[Page]
****************************************
Abandoned mine lands are areas — land, water and surrounding watersheds — where ore and mineral mining or processing has occurred. As the ore and minerals were extracted and eventually depleted, mining operations were abandoned or moved to other locations. These abandoned areas pose physical safety and environmental hazards.  

The Missouri Department of Natural Resources’ Land Reclamation Program was established in 1974, to regulate present mining operations and reduce or eliminate the issues caused by past coal mining operations. Abandoned mine land reclamation took a giant step forward in 1977, when the U.S. Congress enacted Public Law 95-87, the Surface Mining Control and Reclamation Act, or SMCRA. The act outlined specific requirements for reclaiming lands mined after May 2, 1977. It also established programs and funding for reclaiming abandoned mine lands. In January 1982, Missouri received approval from the U.S. Department of the Interior's Office of Surface Mining to operate Missouri's abandoned mine land program and conduct reclamation work in Missouri.
****************************************
[Rows of pointing data]

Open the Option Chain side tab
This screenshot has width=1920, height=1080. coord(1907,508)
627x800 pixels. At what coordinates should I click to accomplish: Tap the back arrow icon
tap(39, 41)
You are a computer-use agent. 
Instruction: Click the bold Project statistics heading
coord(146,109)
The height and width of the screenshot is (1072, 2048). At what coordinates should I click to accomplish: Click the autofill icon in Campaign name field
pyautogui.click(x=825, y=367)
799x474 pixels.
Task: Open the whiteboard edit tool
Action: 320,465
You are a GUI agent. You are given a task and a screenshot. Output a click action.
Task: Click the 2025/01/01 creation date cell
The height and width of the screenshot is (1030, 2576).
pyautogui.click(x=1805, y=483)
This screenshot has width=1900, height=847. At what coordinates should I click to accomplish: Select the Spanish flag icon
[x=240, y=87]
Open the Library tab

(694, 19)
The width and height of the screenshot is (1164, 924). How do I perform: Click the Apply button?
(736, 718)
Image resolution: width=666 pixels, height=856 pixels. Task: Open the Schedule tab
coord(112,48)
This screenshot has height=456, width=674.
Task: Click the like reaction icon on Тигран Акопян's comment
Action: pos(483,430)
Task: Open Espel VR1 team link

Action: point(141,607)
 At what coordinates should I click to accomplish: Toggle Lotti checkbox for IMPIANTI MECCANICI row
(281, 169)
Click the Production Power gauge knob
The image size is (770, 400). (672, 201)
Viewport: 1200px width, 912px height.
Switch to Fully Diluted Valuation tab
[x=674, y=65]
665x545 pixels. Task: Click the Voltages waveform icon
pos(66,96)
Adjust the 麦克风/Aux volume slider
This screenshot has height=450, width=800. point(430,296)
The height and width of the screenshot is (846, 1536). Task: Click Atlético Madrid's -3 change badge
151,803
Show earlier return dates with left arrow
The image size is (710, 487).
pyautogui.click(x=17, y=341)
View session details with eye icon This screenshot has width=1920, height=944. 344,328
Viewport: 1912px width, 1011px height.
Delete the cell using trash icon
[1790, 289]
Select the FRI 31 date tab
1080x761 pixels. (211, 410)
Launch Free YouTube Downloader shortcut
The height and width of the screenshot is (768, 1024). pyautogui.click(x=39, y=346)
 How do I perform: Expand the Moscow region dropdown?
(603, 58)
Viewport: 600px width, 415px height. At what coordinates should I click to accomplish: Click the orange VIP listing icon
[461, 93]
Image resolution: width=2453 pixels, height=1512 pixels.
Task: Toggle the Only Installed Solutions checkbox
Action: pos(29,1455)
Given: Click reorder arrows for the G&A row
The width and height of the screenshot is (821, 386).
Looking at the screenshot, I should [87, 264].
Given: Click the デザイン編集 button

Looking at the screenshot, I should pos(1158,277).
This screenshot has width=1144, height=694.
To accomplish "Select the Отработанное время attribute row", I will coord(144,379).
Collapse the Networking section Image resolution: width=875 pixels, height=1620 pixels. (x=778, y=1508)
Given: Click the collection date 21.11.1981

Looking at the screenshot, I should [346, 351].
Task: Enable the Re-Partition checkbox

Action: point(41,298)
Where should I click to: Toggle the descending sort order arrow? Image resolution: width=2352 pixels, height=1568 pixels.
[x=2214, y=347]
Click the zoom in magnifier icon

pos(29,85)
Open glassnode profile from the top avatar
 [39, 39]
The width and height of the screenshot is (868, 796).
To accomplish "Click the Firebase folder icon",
****************************************
[Tasks for this exercise]
A – Answer these questions from the abandoned mine lands text:
(i) In what year was the Land Reclamation Program of the Missouri Department of Natural Resources established?
(ii) Under what public law number did the U.S. Congress enact the Surface Mining Control and Reclamation Act?
(iii) In what month and year did Missouri receive approval to operate its abandoned mine land program?
B – Write out the stretch of the abandoned mine lands text from "Abandoned mine lands are" through "and environmental hazards.", word for word.
C – Extend the abandoned mine lands text, beginning immediately after its final sentence.
The entries are not required for any of the work that follows.

[Responses for each task]
A –
(i) 1974
(ii) Public Law 95-87
(iii) January 1982

B –
Abandoned mine lands are areas — land, water and surrounding watersheds — where ore and mineral mining or processing has occurred. As the ore and minerals were extracted and eventually depleted, mining operations were abandoned or moved to other locations. These abandoned areas pose physical safety and environmental hazards.

C –
Missouri's Abandoned Mine Land Program is administered by the Land Reclamation Program's Abandoned Mine Land section. Most abandoned mine lands in Missouri do not require reclamation and provide wildlife habitat and outdoor recreational opportunities such as hunting and fishing. The department offers technical assistance to owners of abandoned coal mine lands. Staff can provide expertise in soils, revegetation and water quality. For more information about Missouri's Abandoned Mine Land Program, review the department's Abandoned Mine Lands - PUB2066 fact sheet. Please contact us for technical assistance or to report issues that relate to coal mines. 


Missouri's first reclamation project was completed in November 1982. Most projects have been located on private land. Every two years, department staff produce an annual report. This biennial report provides information and statistical summaries concerning the activities and business accomplishments of the Land Reclamation Program and its efforts to reclaim mined land. Listed below are the two most recent reports. For copies of older reports, please submit an Open Records/ Sunshine Law Request.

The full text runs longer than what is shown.